Enhanced electrocatalytic oxygen redox reactions of iron oxide nanorod films by combining oxygen vacancy formation and cobalt doping

Abstract

A synergistic effect of Co-doping and vacuum-annealing on electrochemical redox reactions of iron oxide films is demonstrated in the present work. In this research, a series of defect-rich iron oxy/hydroxide nanorod arrays: α-FeOOH, Fe₂O₃, and FeO_x nanorod thin film catalysts were synthesized via a hydrothermal approach followed by thermal and vacuum treatments. Besides, a cobalt doping process was employed to prepare the thin film of Co-doped FeO_x nanorods. The morphology, crystallinity, and electrochemical activities of Co-doped oxygen-deficient FeO_x (Co-FeO_x/FTO) show strong correlations with metal concentration and thermal treatments.

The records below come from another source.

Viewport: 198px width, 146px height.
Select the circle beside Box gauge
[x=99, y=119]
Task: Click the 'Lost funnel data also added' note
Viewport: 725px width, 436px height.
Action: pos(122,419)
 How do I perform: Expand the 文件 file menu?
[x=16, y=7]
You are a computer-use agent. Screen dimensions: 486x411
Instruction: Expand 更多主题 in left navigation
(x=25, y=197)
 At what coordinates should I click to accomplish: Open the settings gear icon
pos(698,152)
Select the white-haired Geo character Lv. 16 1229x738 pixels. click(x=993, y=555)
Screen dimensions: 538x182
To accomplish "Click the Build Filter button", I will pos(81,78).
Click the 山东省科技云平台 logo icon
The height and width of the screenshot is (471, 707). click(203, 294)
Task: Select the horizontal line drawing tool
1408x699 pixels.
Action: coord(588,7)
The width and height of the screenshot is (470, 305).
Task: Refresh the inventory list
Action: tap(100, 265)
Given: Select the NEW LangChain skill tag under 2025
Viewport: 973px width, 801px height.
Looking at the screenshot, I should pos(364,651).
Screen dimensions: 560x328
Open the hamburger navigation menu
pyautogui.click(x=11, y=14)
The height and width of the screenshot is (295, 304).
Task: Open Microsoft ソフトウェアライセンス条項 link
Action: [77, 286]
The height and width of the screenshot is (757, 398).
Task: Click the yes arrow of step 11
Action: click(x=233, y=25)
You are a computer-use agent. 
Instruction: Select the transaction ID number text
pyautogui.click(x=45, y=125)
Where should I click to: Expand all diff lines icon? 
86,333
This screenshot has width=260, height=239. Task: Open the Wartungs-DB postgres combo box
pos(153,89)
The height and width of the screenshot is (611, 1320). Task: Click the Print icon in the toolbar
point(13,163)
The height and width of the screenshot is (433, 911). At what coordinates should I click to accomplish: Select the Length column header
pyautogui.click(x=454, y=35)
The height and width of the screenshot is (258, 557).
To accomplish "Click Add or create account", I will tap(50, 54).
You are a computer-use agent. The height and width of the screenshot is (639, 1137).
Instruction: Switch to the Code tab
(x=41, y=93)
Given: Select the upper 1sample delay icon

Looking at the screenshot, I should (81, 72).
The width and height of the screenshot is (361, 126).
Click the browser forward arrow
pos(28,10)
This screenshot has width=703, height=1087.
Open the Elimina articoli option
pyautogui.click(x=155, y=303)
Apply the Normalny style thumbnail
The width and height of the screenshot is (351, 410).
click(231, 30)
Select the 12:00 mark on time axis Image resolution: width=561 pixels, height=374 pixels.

The electrochemical measurements demonstrated that the as-deposited Co-doped FeO_x NR catalyst could achieve a maximum OER current of 30 mA cm⁻², which was six times greater than that recorded by as-deposited Co-doped FeOOH NR catalysts (5.7 mA cm⁻²) at 1.65 V vs. RHE, confirming the superior electrocatalytic OER activity at the as-deposited Co-doped FeO_x NR catalyst after cobalt doping. It is believed that these results are attributed to two factors: the synergistic effect of Co doping and the defect-rich nature of FeO_x nanorod catalysts that are used in sustainable energy systems.